Health Commissioner Shereef Elnahal said the $21.5 million revenue estimate is “extremely conservative” and that its impact on patients would be lessened by a reduction in the use of opioids.

“If you’re reducing the number of people dependent on opioids prescriptions, for their pain or for a different reason, then you’re number one subjecting that risk to less people. And number two, you’re reducing demand. So we hope those two things will not allow for that cost to be borne by too many patients,” he said.

“The concurrent thing that we’re doing is reducing demand for opioids by working with hospitals and other providers to reduce the need for opioids. And part of that is the regime we have for medical marijuana,” Elnahal said.

“In addition to medical marijuana, we are using money from the governor’s opioid initiative to decrease prescribing where appropriate,” said Human Services Commissioner Carole Johnson, citing a hospital emergency room program and outreach and education efforts through community organizations. “So we are across the board looking at ways to reduce that demand.”

Murphy’s proposal hasn’t been introduced in the Legislature, but Elnahal said it would help in three significant ways.

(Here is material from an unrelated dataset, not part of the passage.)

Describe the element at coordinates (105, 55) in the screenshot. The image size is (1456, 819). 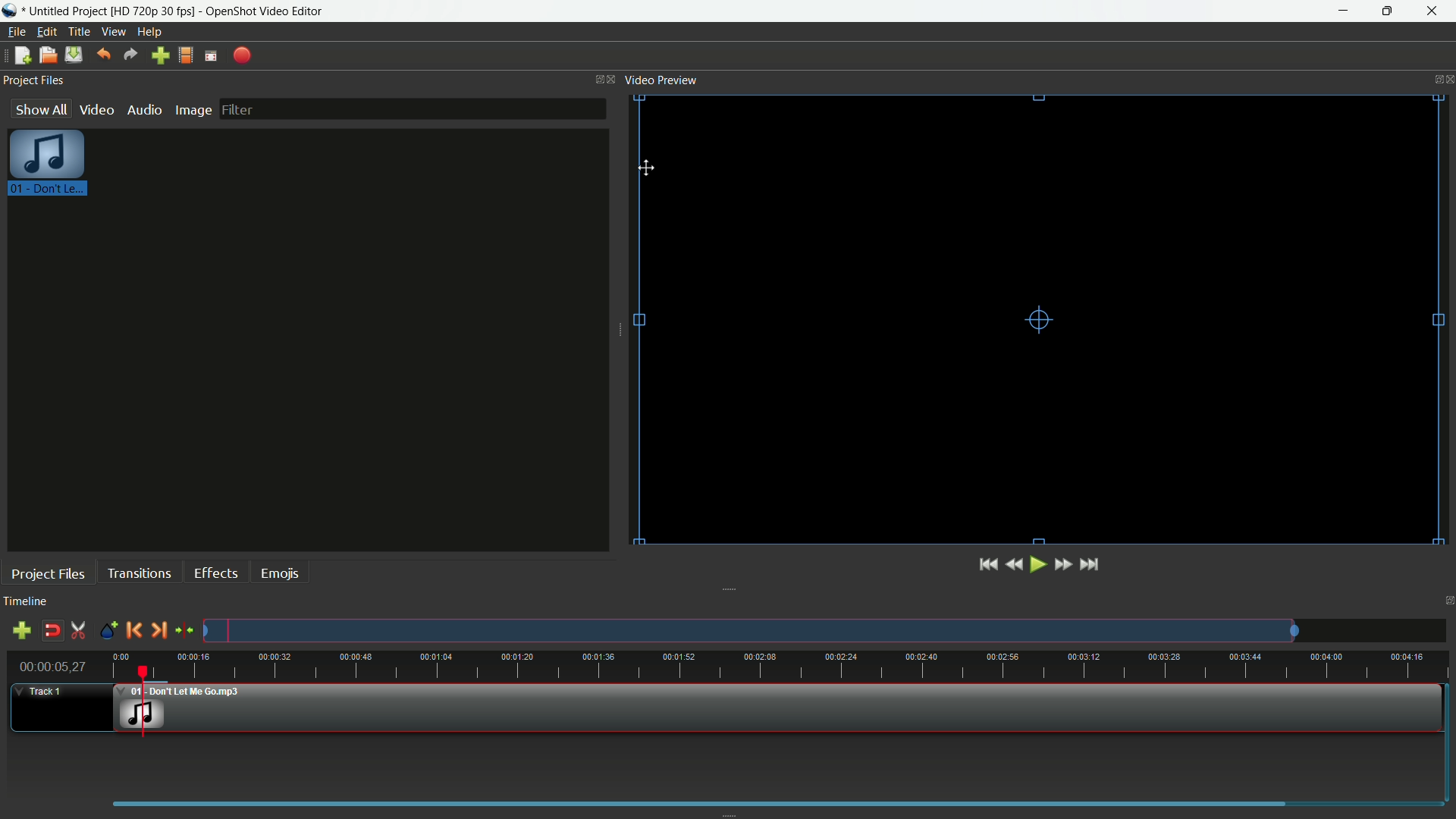
I see `undo` at that location.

“First, it increases transparency around which companies are manufacturing and distributing. At present, we don’t actually know which companies are doing so and how much they manufacture and distribute because they do so for a wide variety of drug types,” Elnahal said.

“Number two, it allows the Health Department to impose fee increases on all manufacturers and distributors of drugs on a sliding scale, with the highest fee increases imposed on those companies that manufacture large volumes of opioids. And by the way, these fees have not increased since 1983. It’s currently just $200 to $500 a year, depending on the size of the operation,” he said.

“And the third thing it does is it increases penalties on those companies that are not compliant and assesses uniquely high penalties on opioid manufacturers and wholesalers who are not compliant.”